Nothing in the records may change when you print them out again.

(Saved entries)
──────────
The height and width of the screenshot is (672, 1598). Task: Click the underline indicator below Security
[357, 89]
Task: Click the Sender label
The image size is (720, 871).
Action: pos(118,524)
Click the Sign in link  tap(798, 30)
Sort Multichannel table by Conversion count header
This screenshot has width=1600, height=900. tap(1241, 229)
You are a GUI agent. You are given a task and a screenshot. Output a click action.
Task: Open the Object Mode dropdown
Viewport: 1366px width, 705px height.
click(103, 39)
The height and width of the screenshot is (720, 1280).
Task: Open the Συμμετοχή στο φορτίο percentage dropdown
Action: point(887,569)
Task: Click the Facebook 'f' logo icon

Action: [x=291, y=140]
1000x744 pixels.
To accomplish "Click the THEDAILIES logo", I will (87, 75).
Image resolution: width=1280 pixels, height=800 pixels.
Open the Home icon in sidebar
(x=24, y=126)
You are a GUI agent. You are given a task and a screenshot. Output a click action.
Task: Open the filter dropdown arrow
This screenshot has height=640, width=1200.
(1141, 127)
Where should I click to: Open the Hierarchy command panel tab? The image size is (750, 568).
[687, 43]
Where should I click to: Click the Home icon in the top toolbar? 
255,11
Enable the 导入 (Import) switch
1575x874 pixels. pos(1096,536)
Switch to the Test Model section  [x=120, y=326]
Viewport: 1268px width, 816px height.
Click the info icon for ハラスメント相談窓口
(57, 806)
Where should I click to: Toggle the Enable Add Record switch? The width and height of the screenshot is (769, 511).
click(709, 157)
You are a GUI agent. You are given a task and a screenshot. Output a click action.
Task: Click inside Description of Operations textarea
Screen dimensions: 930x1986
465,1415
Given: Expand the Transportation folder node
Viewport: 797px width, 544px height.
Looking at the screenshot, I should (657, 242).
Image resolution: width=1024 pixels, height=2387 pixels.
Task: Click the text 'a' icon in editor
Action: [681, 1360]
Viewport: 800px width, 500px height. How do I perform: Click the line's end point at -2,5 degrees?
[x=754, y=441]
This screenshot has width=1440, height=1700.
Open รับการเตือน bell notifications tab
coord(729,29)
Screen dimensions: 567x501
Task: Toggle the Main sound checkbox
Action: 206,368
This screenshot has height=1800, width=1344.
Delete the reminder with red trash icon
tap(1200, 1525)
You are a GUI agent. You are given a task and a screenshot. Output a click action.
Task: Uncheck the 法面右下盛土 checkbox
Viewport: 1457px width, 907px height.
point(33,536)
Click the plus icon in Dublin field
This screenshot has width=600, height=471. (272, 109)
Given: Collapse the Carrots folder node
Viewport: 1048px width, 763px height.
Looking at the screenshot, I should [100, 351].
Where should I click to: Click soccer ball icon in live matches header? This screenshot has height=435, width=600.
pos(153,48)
──────────
--- Solution to this problem ---
The height and width of the screenshot is (672, 1598). Task: Click the underline indicator below Security
[357, 89]
Task: Click the Sender label
The image size is (720, 871).
Action: pos(118,524)
Click the Sign in link  tap(798, 30)
Sort Multichannel table by Conversion count header
This screenshot has width=1600, height=900. tap(1241, 229)
You are a GUI agent. You are given a task and a screenshot. Output a click action.
Task: Open the Object Mode dropdown
Viewport: 1366px width, 705px height.
click(103, 39)
The height and width of the screenshot is (720, 1280).
Task: Open the Συμμετοχή στο φορτίο percentage dropdown
Action: point(887,569)
Task: Click the Facebook 'f' logo icon

Action: [x=291, y=140]
1000x744 pixels.
To accomplish "Click the THEDAILIES logo", I will (87, 75).
Image resolution: width=1280 pixels, height=800 pixels.
Open the Home icon in sidebar
(x=24, y=126)
You are a GUI agent. You are given a task and a screenshot. Output a click action.
Task: Open the filter dropdown arrow
This screenshot has height=640, width=1200.
(1141, 127)
Where should I click to: Open the Hierarchy command panel tab? The image size is (750, 568).
[687, 43]
Where should I click to: Click the Home icon in the top toolbar? 
255,11
Enable the 导入 (Import) switch
1575x874 pixels. pos(1096,536)
Switch to the Test Model section  [x=120, y=326]
Viewport: 1268px width, 816px height.
Click the info icon for ハラスメント相談窓口
(57, 806)
Where should I click to: Toggle the Enable Add Record switch? The width and height of the screenshot is (769, 511).
click(709, 157)
You are a GUI agent. You are given a task and a screenshot. Output a click action.
Task: Click inside Description of Operations textarea
Screen dimensions: 930x1986
465,1415
Given: Expand the Transportation folder node
Viewport: 797px width, 544px height.
Looking at the screenshot, I should (657, 242).
Image resolution: width=1024 pixels, height=2387 pixels.
Task: Click the text 'a' icon in editor
Action: [681, 1360]
Viewport: 800px width, 500px height. How do I perform: Click the line's end point at -2,5 degrees?
[x=754, y=441]
This screenshot has width=1440, height=1700.
Open รับการเตือน bell notifications tab
coord(729,29)
Screen dimensions: 567x501
Task: Toggle the Main sound checkbox
Action: 206,368
This screenshot has height=1800, width=1344.
Delete the reminder with red trash icon
tap(1200, 1525)
You are a GUI agent. You are given a task and a screenshot. Output a click action.
Task: Uncheck the 法面右下盛土 checkbox
Viewport: 1457px width, 907px height.
point(33,536)
Click the plus icon in Dublin field
This screenshot has width=600, height=471. (272, 109)
Given: Collapse the Carrots folder node
Viewport: 1048px width, 763px height.
Looking at the screenshot, I should [100, 351].
Where should I click to: Click soccer ball icon in live matches header? This screenshot has height=435, width=600.
pos(153,48)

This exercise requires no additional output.